15-Deoxy-Δ(12,14)-prostaglandin J(2) Upregulates the Expression of 15-Hydroxyprostaglandin Dehydrogenase by Inducing AP-1 Activation and Heme Oxygenase-1 Expression in Human Colon Cancer Cells

BACKGROUND: Abnormal upregulation of prostaglandin E(2) (PGE(2)) is considered to be a key oncogenic event in the development and progression of inflammation-associated human colon cancer. It has been reported that 15-hydroxyprostaglandin dehydrogenase (15-PGDH), an enzyme catabolizing PGE(2), is ubiquitously downregulated in human colon cancer. 15-Deoxy-Δ(12,14)-prostaglandin J(2) (15d-PGJ(2)), a peroxisome proliferator-activated receptor γ ligand, has been shown to have anticarcinogenic activities. In this study, we investigate the effect of 15d-PGJ(2) on expression of 15-PGDH in human colon cancer HCT116 cells. METHODS: HCT116 cells were treated with 15d-PGJ(2) analysis. The expression of 15-PGDH in the treated cells was measured by Western blot analysis and RT-PCR. In addition, the cells were subjected to a 15-PGDH activity assay. To determine which transcription factor(s) and signaling pathway(s) are involved in 15d-PGJ(2)-induced 15-PGDH expression, we performed a cDNA microarray analysis of 15d-PGJ(2)-treated cells. The DNA binding activity of AP-1 was measured by an electrophoretic mobility shift assay. To determine whether the AP-1 plays an important role in the 15d-PGJ(2)-induced 15-PGDH expression, the cells were transfected with siRNA of c-Jun, a major subunit of AP-1. To elucidate the upstream signaling pathways involved in AP-1 activation by 15d-PGJ(2), we examined its effect on phosphorylation of Akt by Western blot analysis in the presence or absence of kinase inhibitor. RESULTS: 15d-PGJ(2) (10 μM) significantly upregulated 15-PGDH expression at the mRNA and protein levels in HCT-116 cells. 15-PGDH activity was also elevated by 15d-PGJ(2). We observed that genes encoding C/EBP delta, FOS-like antigen 1, c-Jun, and heme oxygenase-1 (HO-1) were most highly induced in the HCT116 cells following 15d-PGJ(2) treatment. 15d-PGJ(2) increased the DNA binding activity of AP-1. Moreover, transfection with specific siRNA against c-Jun significantly reduced 15-PGDH expression induced by 15d-PGJ(2). 15d-PGJ(2) activates Akt and a pharmacological inhibitor of Akt, LY294002, abrogated 15d-PGJ(2)-induced 15-PGDH expression.

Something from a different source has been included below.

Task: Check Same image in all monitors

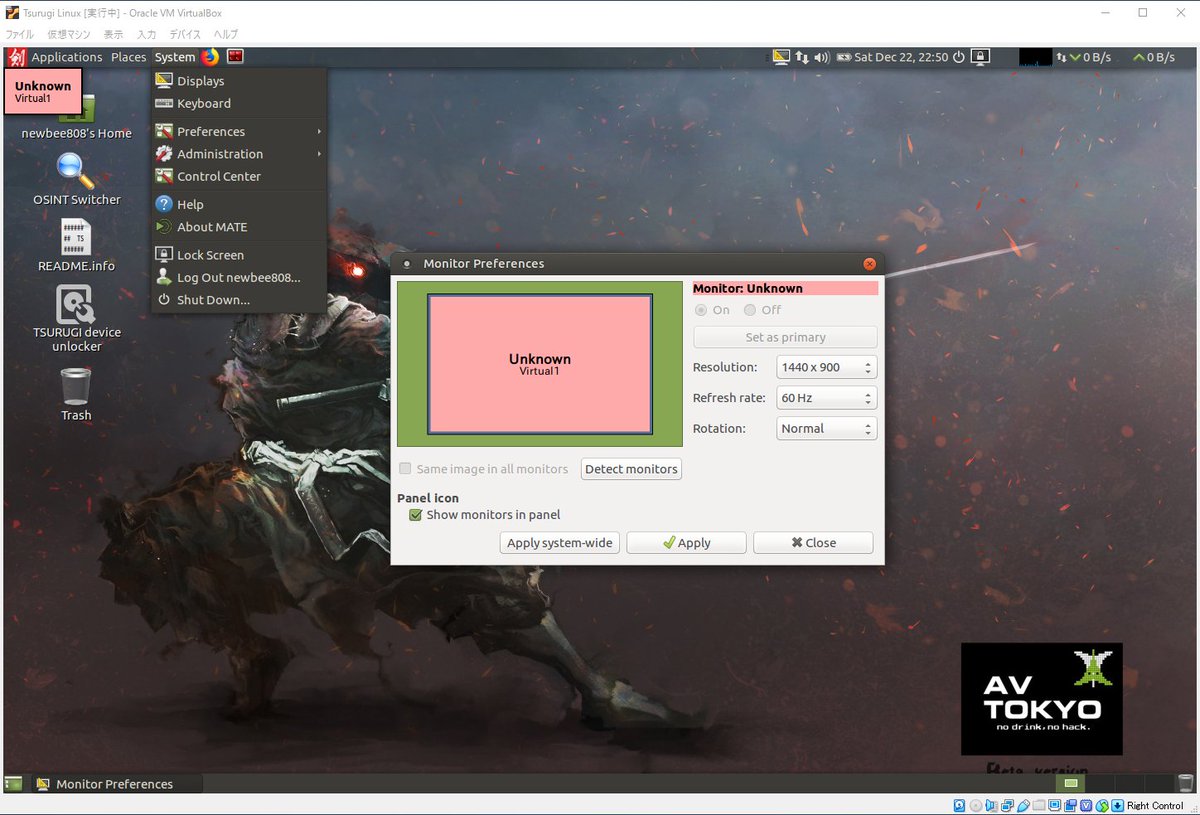Action: coord(405,468)
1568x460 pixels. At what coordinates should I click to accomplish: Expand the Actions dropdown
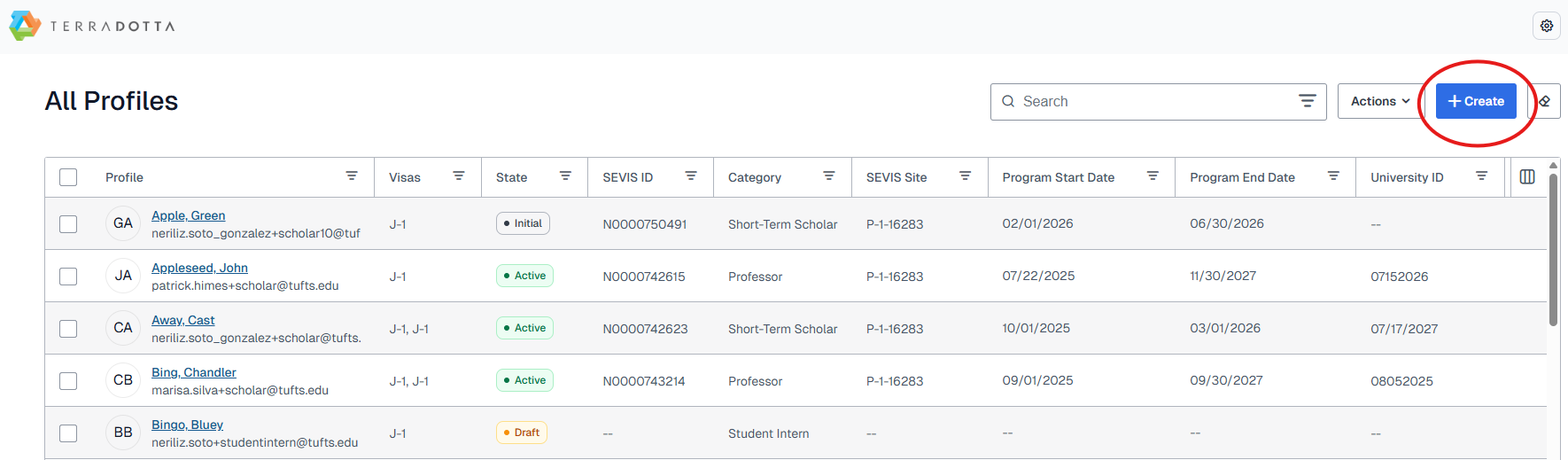click(1379, 102)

We also observed that an inhibitor of HO-1, zinc protoporphyrin IX, also abrogated upregulation of 15-PGDH and down-regulation of cyclooxygenase-2 expression induced by 15d-PGJ(2). CONCLUSIONS: These finding suggest that 15d-PGJ(2) upregulates the expression of 15-PGDH through AP-1 activation in colon cancer HCT116 cells.